[HN Gopher] Consistently faster and smaller compressed bitmaps w...
___________________________________________________________________
Consistently faster and smaller compressed bitmaps with Roaring
(2016)
Author : hambandit
Score : 50 points
Date : 2024-11-01 18:57 UTC (7 days ago)
(HTM) web link (arxiv.org)
(TXT) w3m dump (arxiv.org)
| o11c wrote:
| Title is confusing: this is not about the original "Roaring", but
| an extension of it called "Roaring+Run".
|
| Here, "bitmap" = "set of sometimes-compact integers". The
| "uncompressed" and several "rle" implementations are obvious. Hm,
| except this only seems to be talking about a particularly-naive
| RLE approach (suitable for storage but not computation)? If
| you're doing computation I expect you to use absolute offsets
| rather than relative ones which means you can just do binary
| search (the only downside of this is that you can't use variable-
| length integers now).
|
| Roaring is just a fixed 2-level trie, where the outer node is
| always an array of pointers and where the inner nodes can be
| either uncompressed bitvectors (if dense) or an array of low-half
| integers (if sparse). Also, it _only_ works for 32-bit integers
| at a fundamental level; significant changes are needed for 64-bit
| integers.
|
| This paper adds a third representation for the inner node, the
| bsearch'able absolute RLE method I mentioned earlier (before even
| reading the paper beyond the abstract).
|
| Overall there's neither anything novel nor anything particularly
| exciting about this paper, but if you ignore all the self-
| congratulations it might work as a decent intro to the subject?

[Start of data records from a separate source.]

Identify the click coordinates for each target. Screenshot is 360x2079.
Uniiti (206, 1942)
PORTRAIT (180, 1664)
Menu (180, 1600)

| Except maybe not since there are a lot of things it fails to
| mention (the ping-pong problem, deduplicated tries, the approach
| of using a separate set for sparse values in the same range, the
| "overall sparse but locally semi-dense" representation that uses
| fixed-size single-word bitsets, ...)
| Drup wrote:
| You seem well versed into that corner. Do you have a good (and
| reasonably complete) introduction/exploration for these memory-
| efficient data-structure for computation ?
|
| I've been working on memory representation of algebraic data
| types quite a bit, and I've always wondered if we could combine
| them with succinct data-structures.
| pram wrote:
| Theres actually a whole website about it! I found it useful
| when I was doing deeper research into ElasticSearch:
| https://roaringbitmap.org
| pncnmnp wrote:
| Hey everyone, if you're looking for a more approachable guide on
| bitmap compression, I wrote a blog post on it this year:
| https://pncnmnp.github.io/blogs/roaring-bitmaps.html. It covers
| run-length encoding, BBC, WAH, Concise, and even Roaring Bitmaps.
| skybrian wrote:
| That's a good read, thanks! The history is interesting, but in
| practice, I'm wondering if there's any reason not to skip it
| and just learn about roaring bitmaps?
| pncnmnp wrote:
| Absolutely! For inspiration on how roaring bitmaps can be
| used in practice, check out https://roaringbitmap.org/. The
| blog post is part of a book I am writing on obscure data
| structures (https://pncnmnp.github.io/blogs/dsa-book.html),
| so explaining the history was a way to dive into the
| evolution of this topic and the limitations of each
| implementation, in order to motivate a SOTA.
| softwaredoug wrote:
| Roaring bitmaps are really useful for doing phrase search in
| search engines.
|
| Basically you can find cases where one term is immediately before
| another by left shifting the right terms roaring encoded
| positions in all documents and bitwise-anding the similarly
| roaring-encoded payload of the preceding term. All with a highly
| compressed representation of term positions.
|
| With something like numpy you can do this in a handful of logical
| operations in python.
|
| https://softwaredoug.com/blog/2024/01/21/search-array-phrase...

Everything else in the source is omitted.